WORK REQUEST >>
Find the line containing "Where should I click to: Click" in the entries below. Reproduce that line and each one after it to the end, exactly, with no other lines.

DATA TO PROCESS >>
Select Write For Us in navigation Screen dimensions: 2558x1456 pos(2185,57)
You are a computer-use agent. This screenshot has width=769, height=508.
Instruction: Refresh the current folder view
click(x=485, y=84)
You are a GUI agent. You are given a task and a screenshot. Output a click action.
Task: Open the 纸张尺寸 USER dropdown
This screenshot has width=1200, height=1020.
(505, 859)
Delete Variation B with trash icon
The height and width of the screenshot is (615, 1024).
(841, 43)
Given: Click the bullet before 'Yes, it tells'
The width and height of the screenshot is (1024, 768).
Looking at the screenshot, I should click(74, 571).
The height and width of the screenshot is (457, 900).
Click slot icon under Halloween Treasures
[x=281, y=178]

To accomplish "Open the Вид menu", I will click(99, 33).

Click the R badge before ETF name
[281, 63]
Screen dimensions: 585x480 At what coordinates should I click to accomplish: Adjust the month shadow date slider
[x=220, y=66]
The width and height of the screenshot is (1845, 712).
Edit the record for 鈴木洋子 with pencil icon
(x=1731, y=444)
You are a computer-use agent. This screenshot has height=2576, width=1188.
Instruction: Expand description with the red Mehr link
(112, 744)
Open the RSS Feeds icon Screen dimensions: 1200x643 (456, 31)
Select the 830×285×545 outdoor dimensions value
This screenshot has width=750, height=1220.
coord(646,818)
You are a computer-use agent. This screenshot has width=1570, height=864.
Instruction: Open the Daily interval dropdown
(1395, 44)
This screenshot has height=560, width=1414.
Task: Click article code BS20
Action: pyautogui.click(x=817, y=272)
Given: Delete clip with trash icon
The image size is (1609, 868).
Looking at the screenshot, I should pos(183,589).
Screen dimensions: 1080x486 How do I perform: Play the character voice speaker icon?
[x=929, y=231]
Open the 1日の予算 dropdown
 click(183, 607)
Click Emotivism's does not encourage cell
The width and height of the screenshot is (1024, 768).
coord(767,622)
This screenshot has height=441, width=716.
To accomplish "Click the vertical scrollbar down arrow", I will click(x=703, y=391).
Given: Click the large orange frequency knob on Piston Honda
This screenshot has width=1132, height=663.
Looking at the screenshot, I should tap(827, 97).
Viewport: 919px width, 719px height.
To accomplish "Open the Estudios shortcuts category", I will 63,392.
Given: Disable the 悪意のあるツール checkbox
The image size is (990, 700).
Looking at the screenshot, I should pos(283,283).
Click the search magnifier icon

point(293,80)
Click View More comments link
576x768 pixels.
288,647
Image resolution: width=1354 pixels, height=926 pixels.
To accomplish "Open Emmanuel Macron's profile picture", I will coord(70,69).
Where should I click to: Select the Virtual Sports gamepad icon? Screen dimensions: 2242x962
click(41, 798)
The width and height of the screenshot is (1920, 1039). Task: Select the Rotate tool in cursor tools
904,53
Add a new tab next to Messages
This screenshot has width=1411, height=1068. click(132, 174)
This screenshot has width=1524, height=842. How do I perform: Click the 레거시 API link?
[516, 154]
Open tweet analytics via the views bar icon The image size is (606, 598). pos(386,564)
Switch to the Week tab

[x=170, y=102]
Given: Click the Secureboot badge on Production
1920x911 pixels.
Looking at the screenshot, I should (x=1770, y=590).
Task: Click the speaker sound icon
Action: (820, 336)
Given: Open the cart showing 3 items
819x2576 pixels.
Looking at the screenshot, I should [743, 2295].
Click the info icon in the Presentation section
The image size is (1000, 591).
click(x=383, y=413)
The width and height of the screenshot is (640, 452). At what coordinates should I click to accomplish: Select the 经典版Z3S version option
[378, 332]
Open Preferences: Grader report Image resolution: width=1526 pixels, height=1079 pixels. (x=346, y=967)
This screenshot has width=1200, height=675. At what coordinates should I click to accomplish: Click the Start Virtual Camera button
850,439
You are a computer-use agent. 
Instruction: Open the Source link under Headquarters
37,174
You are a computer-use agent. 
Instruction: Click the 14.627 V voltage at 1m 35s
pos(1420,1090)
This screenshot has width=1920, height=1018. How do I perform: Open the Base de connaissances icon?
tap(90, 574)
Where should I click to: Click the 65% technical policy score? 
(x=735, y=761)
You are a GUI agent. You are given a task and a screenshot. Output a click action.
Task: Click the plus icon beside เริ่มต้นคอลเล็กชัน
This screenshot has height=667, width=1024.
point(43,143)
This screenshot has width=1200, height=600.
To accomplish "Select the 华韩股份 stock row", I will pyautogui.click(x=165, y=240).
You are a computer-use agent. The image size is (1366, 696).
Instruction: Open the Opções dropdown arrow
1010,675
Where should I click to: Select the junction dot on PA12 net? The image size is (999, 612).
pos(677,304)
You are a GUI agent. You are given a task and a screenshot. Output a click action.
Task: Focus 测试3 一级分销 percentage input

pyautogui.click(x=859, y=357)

RESPONSE >>
Where should I click to: Click the 65% technical policy score? 
(x=735, y=761)
You are a GUI agent. You are given a task and a screenshot. Output a click action.
Task: Click the plus icon beside เริ่มต้นคอลเล็กชัน
This screenshot has height=667, width=1024.
point(43,143)
This screenshot has width=1200, height=600.
To accomplish "Select the 华韩股份 stock row", I will pyautogui.click(x=165, y=240).
You are a computer-use agent. The image size is (1366, 696).
Instruction: Open the Opções dropdown arrow
1010,675
Where should I click to: Select the junction dot on PA12 net? The image size is (999, 612).
pos(677,304)
You are a GUI agent. You are given a task and a screenshot. Output a click action.
Task: Focus 测试3 一级分销 percentage input

pyautogui.click(x=859, y=357)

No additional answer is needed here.